ぼろぼろの神様を抱き抱える。虚ろな目が此方を見た。祈るようにその体に頬を寄せる。

「貴方じゃないと、あの子は救えないんです。」

僅かに瞳に灯った光を私は見逃さない。

「、くそ!」
「っ!」
「もう、」

体に刻み込まれた雪の名が消えそうだ。

「……名前を呼んでやらねぇと。あっちにいっちまう。」

上手く声が出ないのか震えた手を伸ばす。

「雪音くん、妖になんかならないで、!」

ひよりさんの声を、最大の好機とした。



「夜ト様、貴方の言葉を伝えて下さい!っ躊躇わないで!」


背中を叩く。流れ込んでくるヤスみに思わず呻き声が漏れた。

これは貴方と私の選んだ決断だ。



「雪音、お前には人の名を授けた。だから、っだから、人として生きろ!生きるんだ雪音!!」




ほろりと、あふれた。


「ごめんなさい。」

雪の名が元に戻った。

ぼろぼろと泣きじゃくって、雪音くんは謝り続けている。

「よか、った。」

私も涙があふれた。

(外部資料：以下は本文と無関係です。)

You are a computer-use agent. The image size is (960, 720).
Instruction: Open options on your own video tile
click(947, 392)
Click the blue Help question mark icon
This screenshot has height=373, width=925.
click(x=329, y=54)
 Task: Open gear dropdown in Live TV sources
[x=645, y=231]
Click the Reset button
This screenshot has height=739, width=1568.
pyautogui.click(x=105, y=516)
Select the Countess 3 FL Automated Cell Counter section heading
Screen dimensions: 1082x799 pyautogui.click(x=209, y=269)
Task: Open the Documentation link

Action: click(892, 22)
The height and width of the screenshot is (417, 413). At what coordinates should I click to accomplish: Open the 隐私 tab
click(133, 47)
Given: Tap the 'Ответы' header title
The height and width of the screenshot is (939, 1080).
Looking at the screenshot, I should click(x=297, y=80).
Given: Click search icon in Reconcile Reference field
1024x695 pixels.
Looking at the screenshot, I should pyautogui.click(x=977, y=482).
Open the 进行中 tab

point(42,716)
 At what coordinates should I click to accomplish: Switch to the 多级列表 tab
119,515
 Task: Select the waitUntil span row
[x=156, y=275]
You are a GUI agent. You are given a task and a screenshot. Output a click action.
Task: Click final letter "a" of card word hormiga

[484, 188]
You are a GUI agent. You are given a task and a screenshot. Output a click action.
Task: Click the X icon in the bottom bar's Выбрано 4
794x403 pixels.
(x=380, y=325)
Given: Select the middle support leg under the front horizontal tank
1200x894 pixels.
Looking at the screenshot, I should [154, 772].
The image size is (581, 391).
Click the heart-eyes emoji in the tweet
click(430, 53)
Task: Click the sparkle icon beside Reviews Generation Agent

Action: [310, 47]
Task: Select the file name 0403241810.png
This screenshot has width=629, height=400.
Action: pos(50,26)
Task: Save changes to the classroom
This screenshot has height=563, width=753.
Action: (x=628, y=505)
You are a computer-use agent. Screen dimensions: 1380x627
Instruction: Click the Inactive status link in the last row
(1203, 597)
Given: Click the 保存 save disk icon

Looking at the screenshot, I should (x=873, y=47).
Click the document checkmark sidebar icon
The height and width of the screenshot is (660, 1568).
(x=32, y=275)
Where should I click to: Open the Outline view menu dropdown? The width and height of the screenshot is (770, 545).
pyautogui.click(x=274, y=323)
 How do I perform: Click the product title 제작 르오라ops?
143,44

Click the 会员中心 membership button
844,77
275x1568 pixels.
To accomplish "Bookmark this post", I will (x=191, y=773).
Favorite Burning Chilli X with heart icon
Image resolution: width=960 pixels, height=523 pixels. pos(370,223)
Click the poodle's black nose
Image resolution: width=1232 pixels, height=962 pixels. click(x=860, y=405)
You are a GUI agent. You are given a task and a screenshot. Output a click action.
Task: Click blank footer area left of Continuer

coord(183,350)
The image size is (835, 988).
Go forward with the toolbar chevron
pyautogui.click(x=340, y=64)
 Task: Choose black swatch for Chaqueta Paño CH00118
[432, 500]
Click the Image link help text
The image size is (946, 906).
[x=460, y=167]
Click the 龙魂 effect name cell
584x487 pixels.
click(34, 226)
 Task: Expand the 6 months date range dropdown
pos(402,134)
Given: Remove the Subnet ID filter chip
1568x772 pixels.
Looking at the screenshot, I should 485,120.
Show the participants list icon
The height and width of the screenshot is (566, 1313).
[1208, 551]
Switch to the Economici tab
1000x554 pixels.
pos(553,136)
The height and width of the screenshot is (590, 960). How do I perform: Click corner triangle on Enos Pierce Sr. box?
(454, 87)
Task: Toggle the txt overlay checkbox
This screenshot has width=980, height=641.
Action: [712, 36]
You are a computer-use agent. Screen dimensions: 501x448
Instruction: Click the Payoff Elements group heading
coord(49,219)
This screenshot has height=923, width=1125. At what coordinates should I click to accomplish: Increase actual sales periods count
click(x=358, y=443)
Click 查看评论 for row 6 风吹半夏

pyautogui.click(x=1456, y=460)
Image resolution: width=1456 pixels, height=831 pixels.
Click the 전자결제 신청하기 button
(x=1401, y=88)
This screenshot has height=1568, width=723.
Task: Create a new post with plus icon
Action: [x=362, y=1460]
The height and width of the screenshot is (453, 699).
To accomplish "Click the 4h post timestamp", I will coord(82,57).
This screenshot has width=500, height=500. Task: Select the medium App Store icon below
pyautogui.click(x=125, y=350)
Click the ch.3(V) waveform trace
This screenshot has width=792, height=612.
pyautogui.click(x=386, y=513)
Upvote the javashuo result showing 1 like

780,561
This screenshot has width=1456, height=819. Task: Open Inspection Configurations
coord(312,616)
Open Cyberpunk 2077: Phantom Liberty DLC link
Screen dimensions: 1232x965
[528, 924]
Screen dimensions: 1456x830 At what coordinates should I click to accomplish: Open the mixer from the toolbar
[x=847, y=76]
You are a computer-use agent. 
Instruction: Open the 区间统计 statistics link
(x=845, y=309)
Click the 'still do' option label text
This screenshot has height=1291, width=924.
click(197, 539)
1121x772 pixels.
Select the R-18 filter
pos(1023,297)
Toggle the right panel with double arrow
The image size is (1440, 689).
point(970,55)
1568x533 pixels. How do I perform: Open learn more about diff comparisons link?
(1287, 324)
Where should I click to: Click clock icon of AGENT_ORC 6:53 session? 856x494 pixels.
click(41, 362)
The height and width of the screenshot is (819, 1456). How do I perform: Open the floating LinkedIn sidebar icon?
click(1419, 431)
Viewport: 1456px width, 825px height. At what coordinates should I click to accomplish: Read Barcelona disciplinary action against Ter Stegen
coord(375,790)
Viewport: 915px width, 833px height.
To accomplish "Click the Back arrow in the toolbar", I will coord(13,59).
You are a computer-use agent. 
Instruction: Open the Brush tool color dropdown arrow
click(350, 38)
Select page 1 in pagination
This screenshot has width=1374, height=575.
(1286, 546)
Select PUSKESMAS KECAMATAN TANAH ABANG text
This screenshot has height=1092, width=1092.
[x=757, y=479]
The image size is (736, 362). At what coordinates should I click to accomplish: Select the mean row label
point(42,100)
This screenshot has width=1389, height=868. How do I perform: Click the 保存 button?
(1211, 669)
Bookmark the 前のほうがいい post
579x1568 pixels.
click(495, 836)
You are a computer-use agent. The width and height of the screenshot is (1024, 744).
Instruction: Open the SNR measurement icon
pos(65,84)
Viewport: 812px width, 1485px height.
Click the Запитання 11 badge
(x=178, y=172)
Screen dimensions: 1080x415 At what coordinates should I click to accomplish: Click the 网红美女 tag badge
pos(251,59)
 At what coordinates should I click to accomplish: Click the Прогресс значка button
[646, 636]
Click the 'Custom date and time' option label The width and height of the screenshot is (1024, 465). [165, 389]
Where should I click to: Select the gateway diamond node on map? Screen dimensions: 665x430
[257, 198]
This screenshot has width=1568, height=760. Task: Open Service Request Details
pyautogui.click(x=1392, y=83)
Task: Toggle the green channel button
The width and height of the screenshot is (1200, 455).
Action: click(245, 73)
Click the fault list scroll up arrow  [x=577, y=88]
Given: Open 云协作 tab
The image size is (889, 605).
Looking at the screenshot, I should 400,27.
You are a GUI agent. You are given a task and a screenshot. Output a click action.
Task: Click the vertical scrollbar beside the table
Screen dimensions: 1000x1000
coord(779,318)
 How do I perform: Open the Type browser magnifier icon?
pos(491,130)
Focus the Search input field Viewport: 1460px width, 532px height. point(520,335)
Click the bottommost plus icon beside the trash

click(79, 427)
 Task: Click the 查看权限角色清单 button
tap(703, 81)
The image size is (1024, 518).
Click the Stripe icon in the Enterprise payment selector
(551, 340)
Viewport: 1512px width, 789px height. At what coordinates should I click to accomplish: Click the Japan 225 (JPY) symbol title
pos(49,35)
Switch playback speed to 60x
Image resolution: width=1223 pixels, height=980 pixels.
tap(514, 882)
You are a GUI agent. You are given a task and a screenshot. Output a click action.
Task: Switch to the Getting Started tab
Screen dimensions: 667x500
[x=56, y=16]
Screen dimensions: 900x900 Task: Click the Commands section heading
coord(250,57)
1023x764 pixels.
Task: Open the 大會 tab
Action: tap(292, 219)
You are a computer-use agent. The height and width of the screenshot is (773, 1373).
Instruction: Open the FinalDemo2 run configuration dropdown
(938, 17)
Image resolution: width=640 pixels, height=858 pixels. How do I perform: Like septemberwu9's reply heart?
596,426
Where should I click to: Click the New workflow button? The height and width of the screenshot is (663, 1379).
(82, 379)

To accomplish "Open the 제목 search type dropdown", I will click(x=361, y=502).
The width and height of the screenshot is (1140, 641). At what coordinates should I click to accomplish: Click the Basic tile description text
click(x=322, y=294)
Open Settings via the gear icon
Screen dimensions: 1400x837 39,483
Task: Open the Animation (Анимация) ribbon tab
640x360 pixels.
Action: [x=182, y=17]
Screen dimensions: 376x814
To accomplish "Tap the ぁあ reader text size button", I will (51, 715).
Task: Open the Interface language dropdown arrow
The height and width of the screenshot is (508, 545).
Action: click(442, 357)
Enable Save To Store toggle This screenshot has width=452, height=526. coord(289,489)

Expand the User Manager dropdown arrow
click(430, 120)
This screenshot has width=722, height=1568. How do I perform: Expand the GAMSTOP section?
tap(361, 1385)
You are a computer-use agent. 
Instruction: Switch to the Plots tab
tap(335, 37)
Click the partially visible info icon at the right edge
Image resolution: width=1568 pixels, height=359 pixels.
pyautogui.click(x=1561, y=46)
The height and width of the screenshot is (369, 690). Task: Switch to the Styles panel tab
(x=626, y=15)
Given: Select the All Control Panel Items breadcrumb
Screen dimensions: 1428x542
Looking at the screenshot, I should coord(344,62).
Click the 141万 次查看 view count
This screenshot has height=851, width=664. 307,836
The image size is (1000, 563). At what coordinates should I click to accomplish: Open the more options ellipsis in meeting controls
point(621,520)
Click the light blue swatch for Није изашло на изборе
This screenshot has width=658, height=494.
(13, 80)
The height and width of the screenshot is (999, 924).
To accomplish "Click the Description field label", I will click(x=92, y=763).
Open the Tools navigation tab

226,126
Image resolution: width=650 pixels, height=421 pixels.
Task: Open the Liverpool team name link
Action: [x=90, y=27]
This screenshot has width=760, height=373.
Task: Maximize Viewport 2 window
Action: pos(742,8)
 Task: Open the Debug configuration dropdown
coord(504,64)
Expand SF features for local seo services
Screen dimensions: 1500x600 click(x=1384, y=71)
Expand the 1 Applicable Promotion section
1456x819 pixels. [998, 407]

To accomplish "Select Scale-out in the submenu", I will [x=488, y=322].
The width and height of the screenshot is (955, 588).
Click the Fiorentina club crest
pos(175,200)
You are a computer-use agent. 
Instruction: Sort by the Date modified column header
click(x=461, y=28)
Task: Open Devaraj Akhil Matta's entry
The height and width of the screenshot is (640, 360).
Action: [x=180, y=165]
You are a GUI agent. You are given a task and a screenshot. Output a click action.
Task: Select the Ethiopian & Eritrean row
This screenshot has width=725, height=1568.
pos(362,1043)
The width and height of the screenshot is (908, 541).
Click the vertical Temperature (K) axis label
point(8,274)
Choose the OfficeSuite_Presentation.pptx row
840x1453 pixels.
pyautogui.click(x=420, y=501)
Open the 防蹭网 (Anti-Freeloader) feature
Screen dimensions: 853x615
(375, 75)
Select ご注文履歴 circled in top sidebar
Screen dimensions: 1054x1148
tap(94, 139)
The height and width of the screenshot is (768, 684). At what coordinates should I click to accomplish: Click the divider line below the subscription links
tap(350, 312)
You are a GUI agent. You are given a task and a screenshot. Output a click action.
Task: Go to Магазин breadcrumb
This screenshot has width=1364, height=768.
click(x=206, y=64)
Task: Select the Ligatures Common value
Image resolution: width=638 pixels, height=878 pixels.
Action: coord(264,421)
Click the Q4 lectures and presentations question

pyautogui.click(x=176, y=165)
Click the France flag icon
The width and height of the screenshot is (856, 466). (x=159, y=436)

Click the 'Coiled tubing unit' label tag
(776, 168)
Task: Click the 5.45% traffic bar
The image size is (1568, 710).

小福ちゃんがぎょっとする。

「Aちゃん大丈夫?!」
「、大丈夫。」

ペットボトルに汲んで持っていた清水を体にかけた。相も変わらず激痛が走る。小福ちゃんはずっと背中を擦ってくれていた。





「雪音くん、戻ってきてくれてありがとう。」

腕の中に収まった雪音くんを抱き締めてまた涙をこぼす。

「あちゃー、Aちゃん泣いてるねえ。」

苦笑した小福ちゃんに夜ト様が笑った。

「Aがようやく自分の感情を出せたんだ。何はともあれ、良かった、っ。」
「!夜ト!」

ふらりと倒れこんだ夜ト様に雪音くんもひよりさんも駆け出した。空っぽになってしまった腕の中は空虚で、充分だった。

「(やっとこれで、夜ト様は幸せになれる。)」


真喩ちゃんにも笑われて、大黒さんには撫でられて、兆麻さんには抱き締められた。

「、?」
「あら大胆。」
「、この人意識飛びかけてます。」

慌てて抱き上げれば申し訳なさそうな声がする。今私がここにいるのも彼等のお陰だ。


「真喩ちゃん、大黒さん、兆麻さん、本当にありがとうございました。」



手に入れた平穏。それは誰かの優しさの上にようやく成り立っているものだった。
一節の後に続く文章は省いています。